Democrats plan for the Senate to begin considering the bill Saturday, and the House will return next Friday for votes. The measure is sure to face unanimous Republican opposition in the 50-50 Senate, where the backing of Sinema and all other Democrats will be needed for passage, along with Vice President Kamala Harris’ tie-breaking vote.
“This bill is a game changer for working families and our economy,” Biden said at the White House.
Republicans say the measure will worsen inflation — a premier concern of voters — discourage companies from hiring workers and raise already high energy costs with its taxes.
“The pain at the pump is going to get worse, and it’s not just on the cost of energy to drive your car,” said Sen. John Barrasso of Wyoming, the Senate’s No. 3 GOP leader. “It’s also the energy to heat your home, energy that powers our country, energy for electricity.”
Nonpartisan analysts have said the legislation will have a modest impact on inflation and the economy.
“We’re feeling pretty good,” Schumer said about the legislation. “It’s what the country so desperately needs. And it’s what Democrats will deliver on in the coming days.”
The measure will also include $4 billion sought by Western senators to help their states cope with ruinous drought conditions, according to Sens. Mark Kelly, D-Ariz., Catherine Cortez Masto, D-Nev., and Michael Bennet, D-Colo. The group had sought $5 billion.

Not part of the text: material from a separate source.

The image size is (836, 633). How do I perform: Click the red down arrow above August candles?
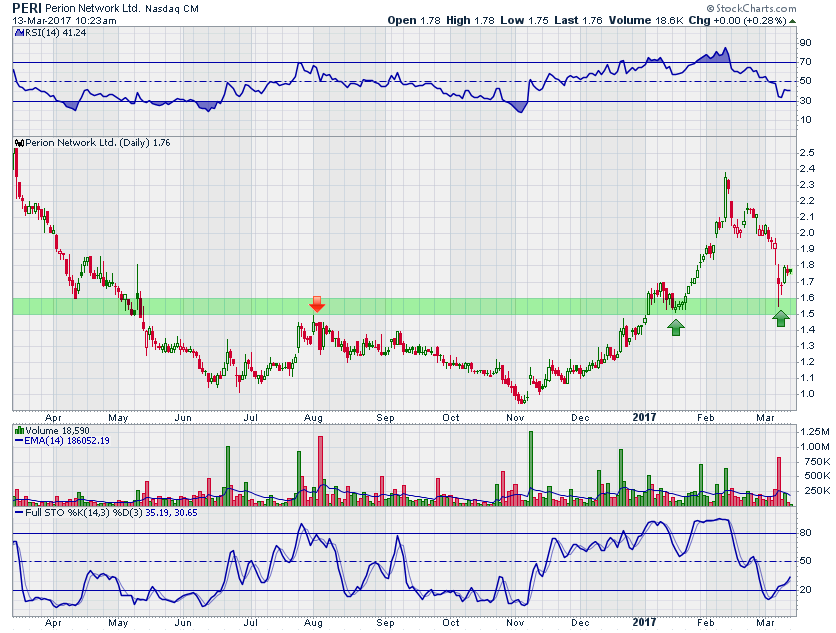click(x=317, y=303)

Still other changes are possible. The Senate parliamentarian, Elizabeth MacDonough, is expected to soon say whether some provisions violate the chamber’s budget procedures and should be erased. Democrats are using special rules that would let them overcome GOP opposition and pass the package without needing the 60 votes most bills require.
Potentially vulnerable provisions include language requiring pharmaceutical makers to pay penalties if they raise prices above inflation for drugs that patients get from private insurers.

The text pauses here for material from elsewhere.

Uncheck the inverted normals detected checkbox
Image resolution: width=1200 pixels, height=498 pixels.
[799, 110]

The bill faces a long weekend, including a “vote-a-rama” of unlimited, non-stop votes on amendments, which will mostly come from Republicans. Most are destined to lose, though the GOP hopes some will box Democrats into votes that would create campaign-ad fodder.

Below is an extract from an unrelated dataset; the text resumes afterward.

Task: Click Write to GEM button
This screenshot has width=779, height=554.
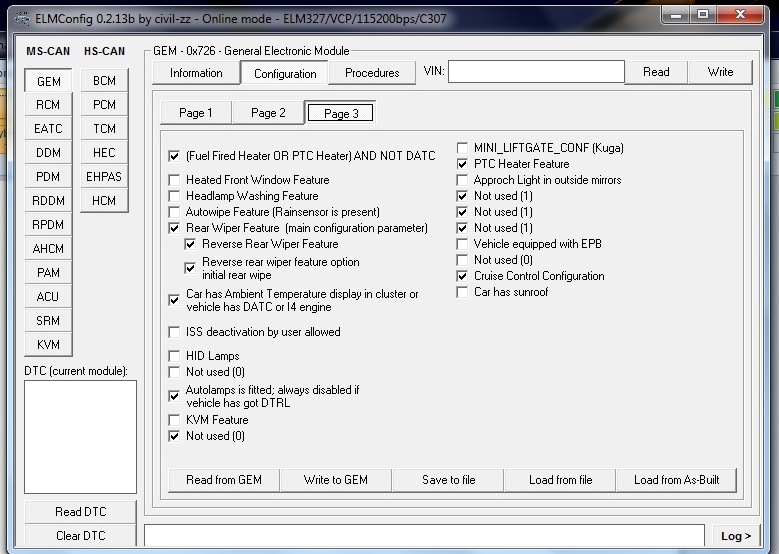Action: tap(335, 480)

Taxing executives of private equity firms, such as hedge funds, has long been a goal of progressives. Under current law, those executives can pay significantly less than the top 37% individual tax rate on their income, which is called “carried interest.”
That measure was also a favorite of conservative Sen. Joe Manchin, D-W.Va., a long-time holdout against larger versions of Biden’s domestic plans who helped write the compromise legislation with Schumer.
But progressives also support taxing publicly traded companies that buy back their own stocks, a move that critics say artificially drives up stock prices and diverts money from investing. The buyback tax will net $74 billion over 10 years, much more than the $13 billion the “carried interest” plan would have raised.
In a breakthrough Thursday night, Sinema said she’d agreed to changes in the legislation and was ready to “move forward” on the bill. In his own statement, Schumer said he believed the agreement “will receive the support of the entire” Democratic membership of the chamber.